Task to complete: Pick out every line below that contains the word "checkbox", and copy each of those lines.

Record extracts:
──────

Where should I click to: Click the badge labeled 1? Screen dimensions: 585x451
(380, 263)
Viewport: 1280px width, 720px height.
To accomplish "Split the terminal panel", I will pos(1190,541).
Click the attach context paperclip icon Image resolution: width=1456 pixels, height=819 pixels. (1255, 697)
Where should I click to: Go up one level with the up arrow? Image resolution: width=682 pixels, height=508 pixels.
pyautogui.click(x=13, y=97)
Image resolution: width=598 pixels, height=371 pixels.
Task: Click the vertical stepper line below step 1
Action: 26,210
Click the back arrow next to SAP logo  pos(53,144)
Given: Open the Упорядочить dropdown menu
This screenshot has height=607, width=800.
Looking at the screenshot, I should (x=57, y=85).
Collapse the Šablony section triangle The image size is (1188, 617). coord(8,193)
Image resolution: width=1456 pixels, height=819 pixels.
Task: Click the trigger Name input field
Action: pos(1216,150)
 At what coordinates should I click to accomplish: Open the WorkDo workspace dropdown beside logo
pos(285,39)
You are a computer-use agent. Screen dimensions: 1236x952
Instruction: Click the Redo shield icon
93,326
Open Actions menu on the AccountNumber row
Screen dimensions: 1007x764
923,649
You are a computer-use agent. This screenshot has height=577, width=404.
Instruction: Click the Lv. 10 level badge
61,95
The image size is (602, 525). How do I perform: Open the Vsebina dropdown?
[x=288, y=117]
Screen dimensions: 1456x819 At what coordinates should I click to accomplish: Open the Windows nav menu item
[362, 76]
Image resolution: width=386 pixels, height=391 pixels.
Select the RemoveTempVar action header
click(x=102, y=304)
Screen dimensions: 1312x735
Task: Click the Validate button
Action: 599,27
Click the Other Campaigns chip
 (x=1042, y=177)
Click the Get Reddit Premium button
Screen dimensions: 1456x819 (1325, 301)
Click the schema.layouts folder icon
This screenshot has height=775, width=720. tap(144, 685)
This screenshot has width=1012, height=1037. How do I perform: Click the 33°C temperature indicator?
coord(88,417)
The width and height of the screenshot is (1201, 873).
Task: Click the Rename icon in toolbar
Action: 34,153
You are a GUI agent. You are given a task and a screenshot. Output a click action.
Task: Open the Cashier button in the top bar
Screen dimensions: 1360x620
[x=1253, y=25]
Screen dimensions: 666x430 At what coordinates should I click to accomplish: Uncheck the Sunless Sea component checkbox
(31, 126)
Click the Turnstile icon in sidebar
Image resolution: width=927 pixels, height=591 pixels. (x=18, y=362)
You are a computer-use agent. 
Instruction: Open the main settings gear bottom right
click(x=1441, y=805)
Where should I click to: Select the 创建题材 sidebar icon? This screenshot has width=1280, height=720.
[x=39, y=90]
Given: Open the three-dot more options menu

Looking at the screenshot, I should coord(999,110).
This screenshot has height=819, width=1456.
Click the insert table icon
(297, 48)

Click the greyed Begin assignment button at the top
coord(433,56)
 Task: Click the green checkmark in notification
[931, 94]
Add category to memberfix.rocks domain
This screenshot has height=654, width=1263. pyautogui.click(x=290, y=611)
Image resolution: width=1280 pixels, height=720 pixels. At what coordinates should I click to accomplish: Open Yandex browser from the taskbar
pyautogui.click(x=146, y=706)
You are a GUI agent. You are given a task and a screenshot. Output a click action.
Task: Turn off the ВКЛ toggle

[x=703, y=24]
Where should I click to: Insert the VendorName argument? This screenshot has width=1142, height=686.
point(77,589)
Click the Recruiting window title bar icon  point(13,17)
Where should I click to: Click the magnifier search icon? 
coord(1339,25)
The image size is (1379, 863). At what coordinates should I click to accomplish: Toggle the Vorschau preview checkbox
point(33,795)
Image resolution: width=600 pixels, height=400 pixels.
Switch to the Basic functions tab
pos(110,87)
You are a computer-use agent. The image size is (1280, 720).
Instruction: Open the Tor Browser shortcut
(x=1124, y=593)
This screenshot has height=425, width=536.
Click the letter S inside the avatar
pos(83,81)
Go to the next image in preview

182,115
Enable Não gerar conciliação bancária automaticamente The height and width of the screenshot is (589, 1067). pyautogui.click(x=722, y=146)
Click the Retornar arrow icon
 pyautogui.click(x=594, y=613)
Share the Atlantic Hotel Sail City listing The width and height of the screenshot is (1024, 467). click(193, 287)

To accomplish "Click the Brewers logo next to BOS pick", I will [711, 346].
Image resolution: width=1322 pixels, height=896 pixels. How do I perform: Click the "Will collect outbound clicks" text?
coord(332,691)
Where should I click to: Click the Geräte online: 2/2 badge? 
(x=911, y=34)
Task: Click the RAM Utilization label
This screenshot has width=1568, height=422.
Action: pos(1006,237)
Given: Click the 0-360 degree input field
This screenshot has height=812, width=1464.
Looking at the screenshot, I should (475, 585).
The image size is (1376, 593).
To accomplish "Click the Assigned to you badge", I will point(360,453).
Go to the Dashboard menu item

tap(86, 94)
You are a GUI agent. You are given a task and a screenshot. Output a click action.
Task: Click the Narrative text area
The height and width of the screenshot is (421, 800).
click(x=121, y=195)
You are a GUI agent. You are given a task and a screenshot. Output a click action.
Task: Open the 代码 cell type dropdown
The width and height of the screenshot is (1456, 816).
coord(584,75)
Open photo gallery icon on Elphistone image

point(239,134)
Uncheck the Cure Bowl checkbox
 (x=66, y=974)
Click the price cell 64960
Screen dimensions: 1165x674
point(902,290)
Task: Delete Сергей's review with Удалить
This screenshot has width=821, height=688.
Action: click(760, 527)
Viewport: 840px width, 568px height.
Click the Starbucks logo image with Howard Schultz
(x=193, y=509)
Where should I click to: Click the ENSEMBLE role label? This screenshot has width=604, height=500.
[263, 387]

──────

Written answer:
Screen dimensions: 666x430 At what coordinates should I click to accomplish: Uncheck the Sunless Sea component checkbox
The image size is (1379, 863). At what coordinates should I click to accomplish: Toggle the Vorschau preview checkbox
Uncheck the Cure Bowl checkbox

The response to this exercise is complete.